**Problem to work on**. Please repeat the entries exactly as they appear and omit any images.

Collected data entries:
****
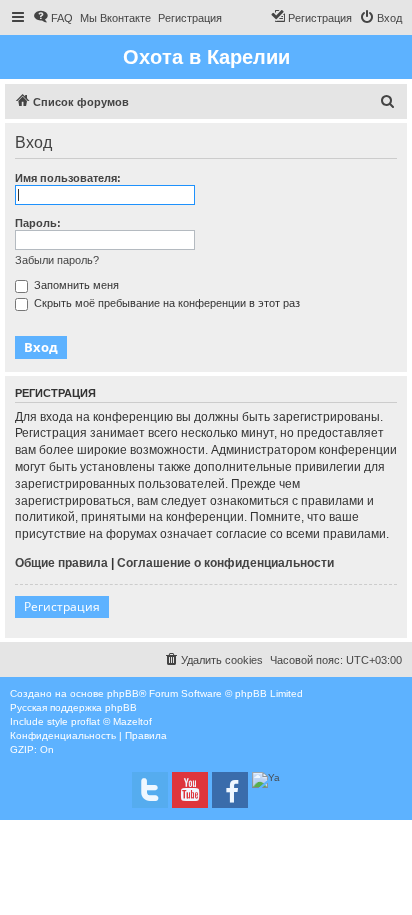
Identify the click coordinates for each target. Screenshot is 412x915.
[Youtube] (190, 790)
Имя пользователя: (68, 178)
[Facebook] (230, 790)
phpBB (123, 693)
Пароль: (38, 223)
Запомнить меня (75, 285)
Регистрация (62, 606)
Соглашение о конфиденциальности (225, 563)
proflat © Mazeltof (111, 721)
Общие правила (61, 563)
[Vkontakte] (150, 790)
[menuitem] (53, 18)
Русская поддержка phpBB (73, 707)
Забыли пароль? (57, 260)
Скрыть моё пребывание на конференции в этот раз (165, 303)
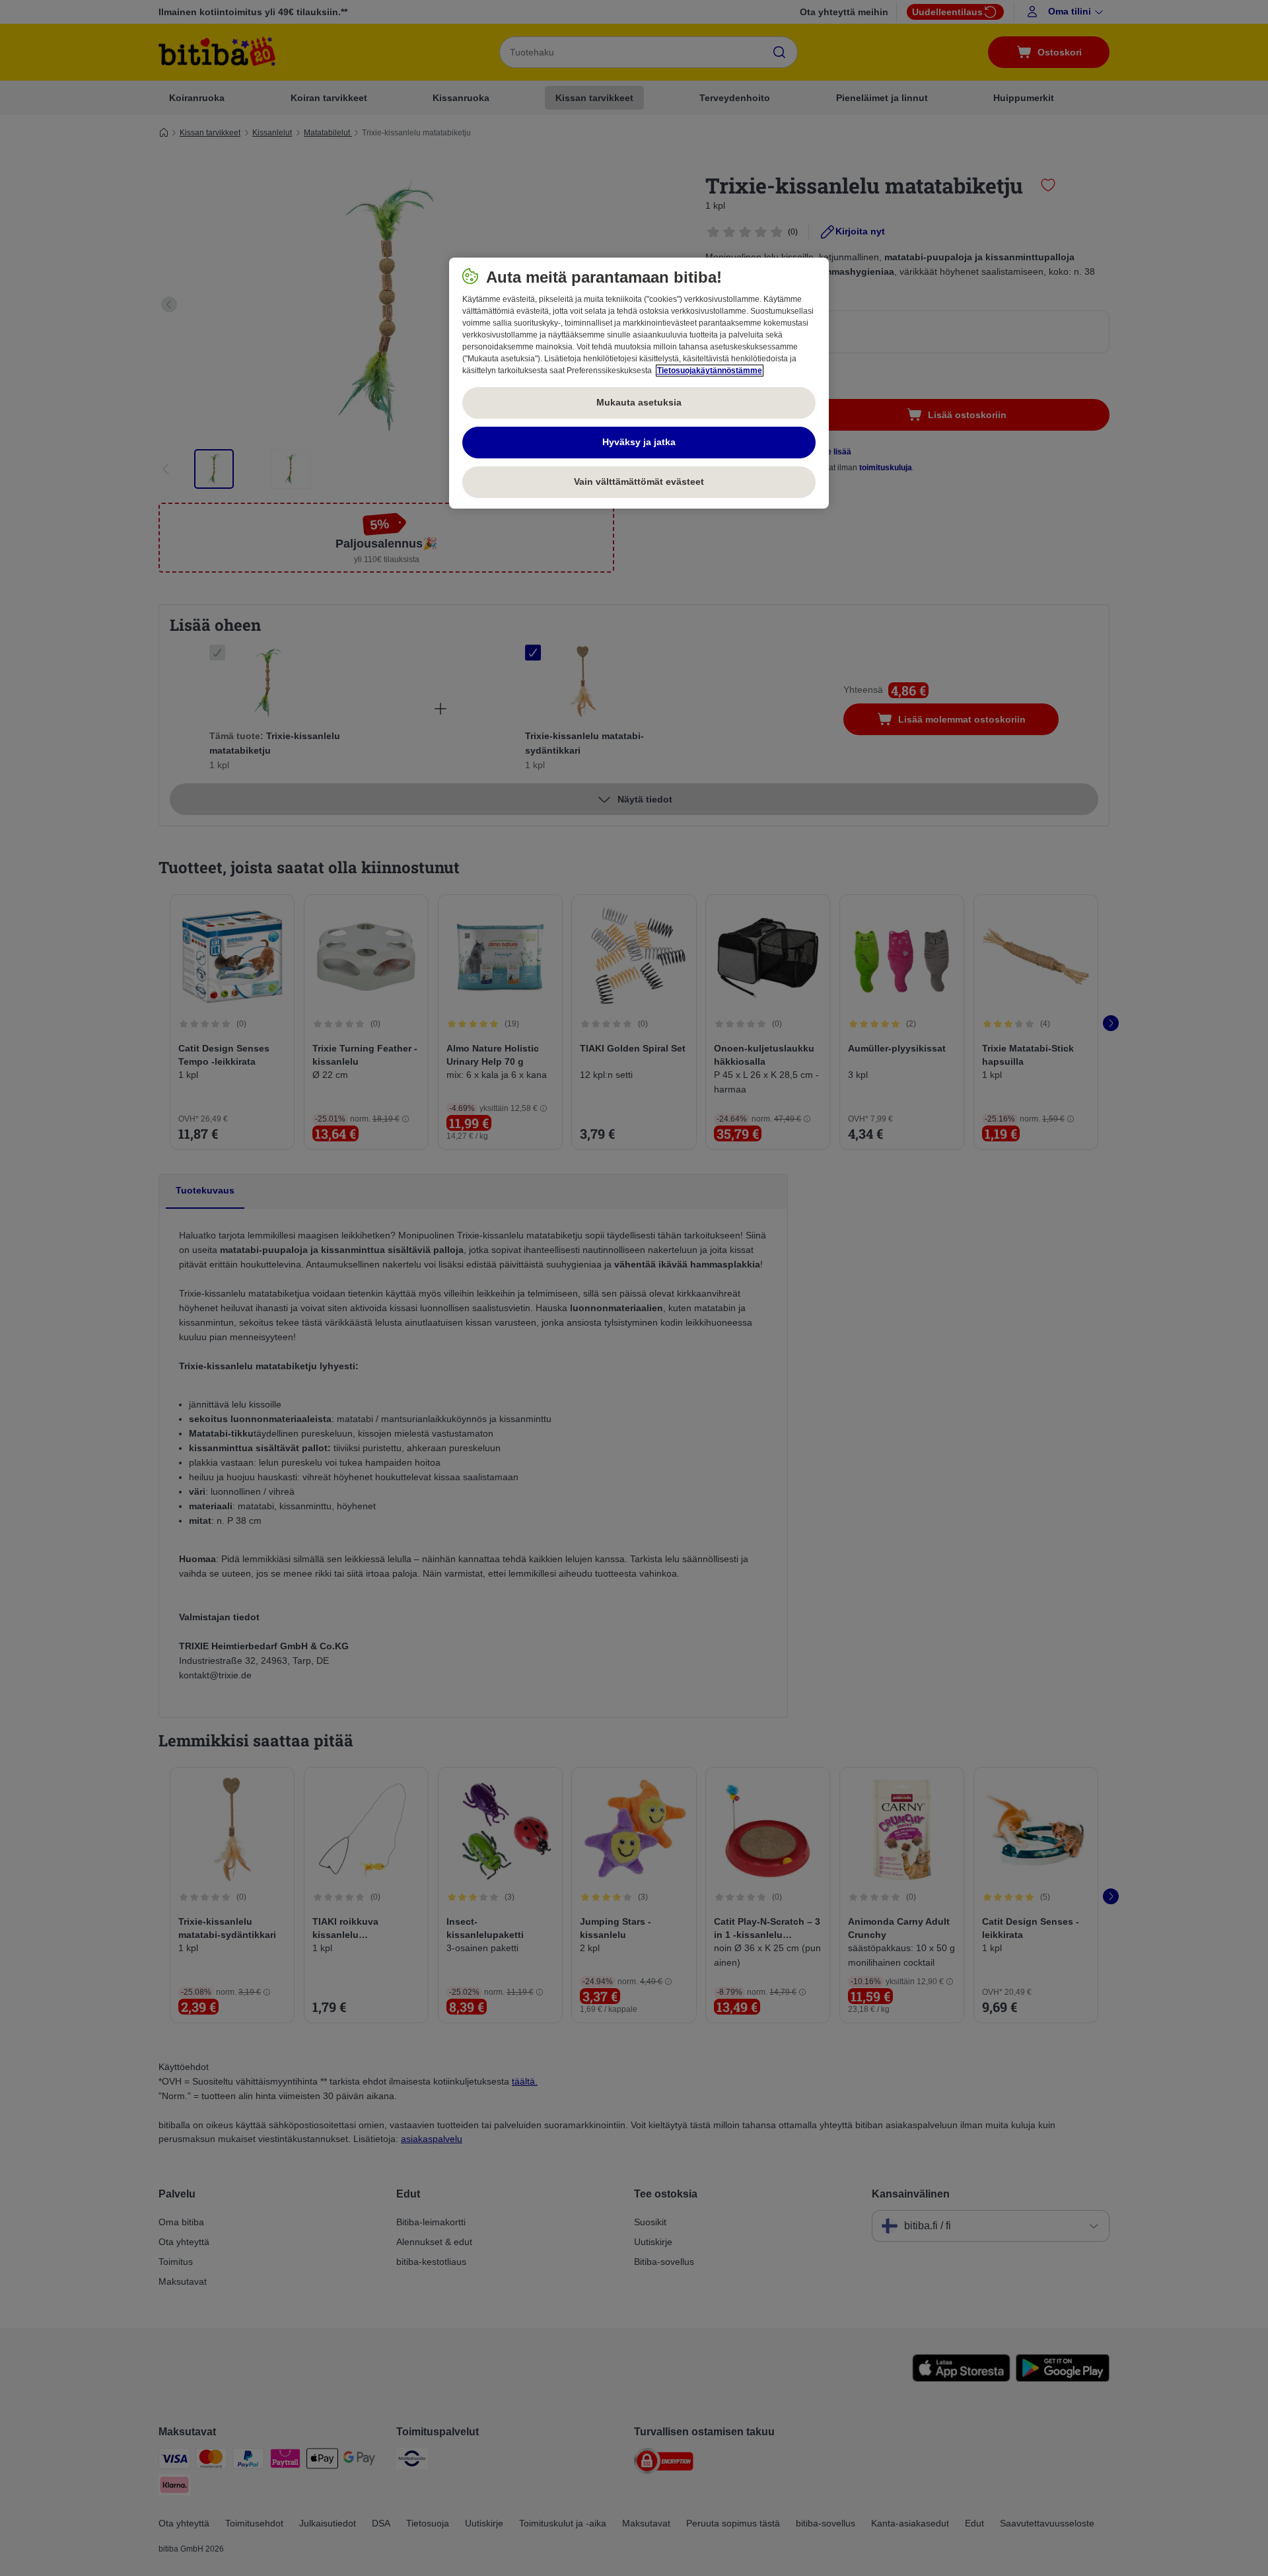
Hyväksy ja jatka (639, 442)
****
**Solution**.
Identify the click coordinates for each target. Screenshot is 412x915.
[Youtube] (190, 790)
Имя пользователя: (68, 178)
[Facebook] (230, 790)
phpBB (123, 693)
Пароль: (38, 223)
Запомнить меня (75, 285)
Регистрация (62, 606)
Соглашение о конфиденциальности (225, 563)
proflat © Mazeltof (111, 721)
Общие правила (61, 563)
[Vkontakte] (150, 790)
[menuitem] (53, 18)
Русская поддержка phpBB (73, 707)
Забыли пароль? (57, 260)
Скрыть моё пребывание на конференции в этот раз (165, 303)
Hyväksy ja jatka (639, 442)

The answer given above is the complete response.